Наставником класса 4B1, в котором я учился, был Снэппи Пристман – человек добрый и вежливый, который вел себя как настоящий джентльмен, за исключением тех случаев (довольно редких), когда его выводили из себя. Но даже выходил из себя он как-то по-джентльменски. Однажды на его уроке один из учеников очень плохо себя вел. Когда Снэппи это заметил, поначалу он не подал вида, но потом заговорил, предупреждая нас о своем закипавшем гневе. Поначалу он говорил вполне спокойно, как беспристрастный наблюдатель собственного состояния: “Боже. Я ведь не удержусь. Я сейчас выйду из себя. Спрячьтесь под парты. Я вас предупреждаю. Сейчас начнется. Спрячьтесь под парты”. Голос его становился все громче и громче, а лицо постепенно краснело, и наконец он сорвался, стал хватать все, что попадалось под руку (мел, чернильницу, учебник, тряпку для доски с деревянной ручкой), и с дикой яростью кидать в направлении провинившегося ученика. На следующий день он был само обаяние и – хоть и коротко, но очень вежливо – извинился перед тем учеником. Он был и остался добрым джентльменом, просто в тот раз терпение его лопнуло. С кем не бывает из людей его профессии? Да и моей тоже.

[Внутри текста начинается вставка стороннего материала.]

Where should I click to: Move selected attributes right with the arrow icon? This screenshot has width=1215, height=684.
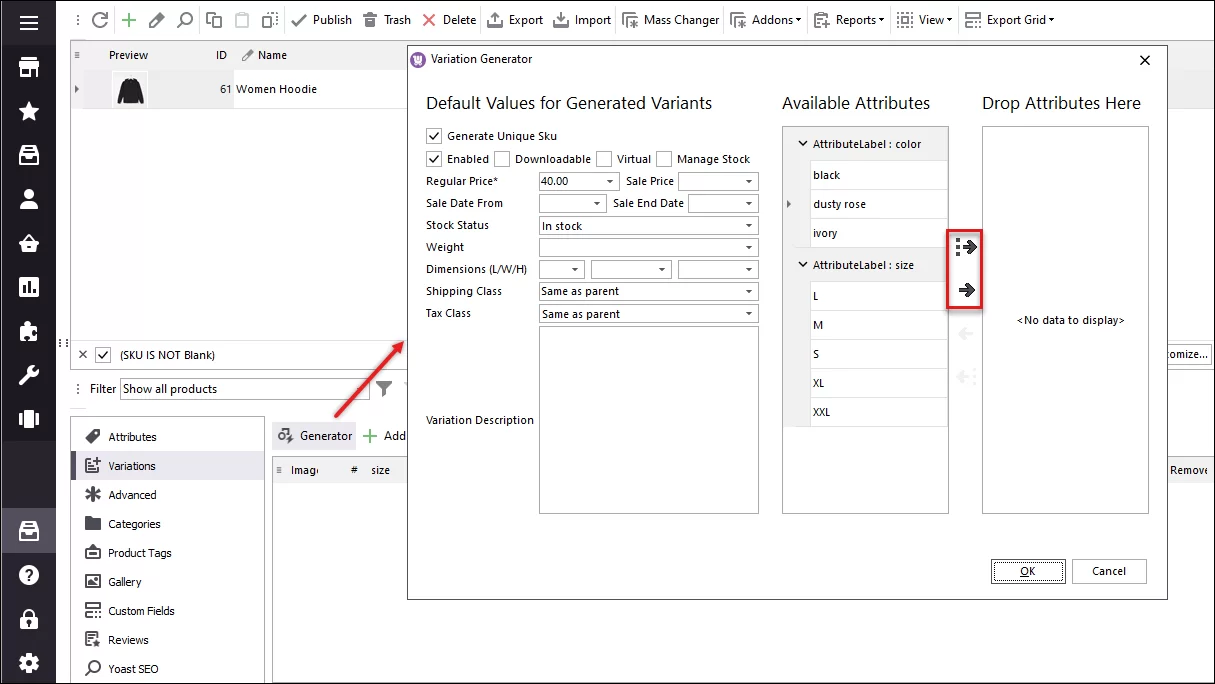(964, 290)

Снэппи приучил нас читать Шекспира и помог мне начать ценить этого величайшего гения. Мы ставили “Генриха IV” (обе части) и “Генриха V”, и Снэппи сам играл умирающего Генриха IV, который говорил своему сыну, раньше времени забравшему у него корону: “Тебя Господь, наверно, надоумил унесть ее, чтоб повод получить еще сильнее этим оправданьем завоевать потом мою любовь”[70]. Он нашел среди нас тех, кто мог имитировать валлийский (Уильямс) и ирландский (Румари, которого он хвалил: “Румари, ты просто клад”) акценты. Он читал нам Киплинга, убедительно изображая шотландский акцент в “Гимне Мак-Эндрю”. Завораживающие ритмичные первые строки “Долгого пути” вызывали у меня жгучую ностальгию по скирдам Овер-Нортона и раннеосеннему чувству удовлетворения – “вот и собран урожай”[71] (пожалуйста, прочитайте эти строки вслух, чтобы уловить киплинговский размер):
Слышишь голоса глухие в поле, где скирды сухие
Спят, бока подставя свету:
“Как пчела душистый клевер, так и ты оставь свой север –
Малый срок отпущен лету”?
[72]Сразу после этого мистер Пристман читал Китса, как раз воспевавшего пору “плодоношенья и дождей”[73].

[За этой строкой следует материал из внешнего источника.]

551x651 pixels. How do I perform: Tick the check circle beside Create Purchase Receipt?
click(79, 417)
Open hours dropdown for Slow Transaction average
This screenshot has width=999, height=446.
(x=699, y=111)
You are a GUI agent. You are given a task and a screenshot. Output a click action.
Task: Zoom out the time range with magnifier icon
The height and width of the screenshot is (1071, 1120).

Нашим учителем математики в тот год был мистер Фраут, страдавший головокружениями. Я припоминаю, что однажды перед его приходом в класс мы раскачали все лампы, висевшие под потолком, а когда он вошел, стали качаться с ними в унисон. Не помню, чем это закончилось. Быть может, результат нашей проделки стерся из моей памяти из-за угрызений совести. Возможно также, что это ложные воспоминания, основанные на школьной легенде о том, как некогда обошлись с мистером Фраутом другие ученики. Как бы там ни было, теперь я вижу в этом еще один прискорбный пример детской жестокости, о которой я часто думаю, вспоминая школьные годы.
Наши проделки не всегда сходили нам с рук. В тот же год у нас приболел учитель физики Бафти, и его заменял старший учитель естественных наук Банджи. Он выяснил, что мы дошли до закона Бойля – Мариотта, и стал продолжать изложение темы, называя нас по номерам, а не по именам, которые у него не было времени выучить. Он был маленьким сутулым старичком, самым близоруким из всех людей, которых мне когда-либо доводилось встречать, и нам казалось, что он легкая добыча для шуток, – все равно ничего не заметит. Поначалу мы думали, что он и правда ничего не замечает. Но ошиблись. Каким бы близоруким мистер Банджи ни был, он все видел и перед самой переменой спокойно объявил, что нам всем придется задержаться после уроков. Когда в назначенное время мы понуро вернулись в класс, он велел нам открыть тетради на новой странице и записать: “Дополнительный урок для класса 4B1. Тема урока: научить класс 4B1 хорошо себя вести и закону Бойля – Мариотта”. Я уверен, что это не ложные воспоминания, и надо сказать, что закон Бойля – Мариотта я с тех пор запомнил навсегда.
Один из наших учителей, единственный, кто разрешал нам называть себя по прозвищу, имел склонность влюбляться в учеников-красавчиков. Насколько нам было известно, он никогда не позволял себе ничего большего, чем слегка приобнять их и сделать двусмысленный комплимент, но в наши дни, пожалуй, и этого бы хватило, чтобы у него возникли серьезные неприятности с полицией и бдительными читателями бульварной прессы.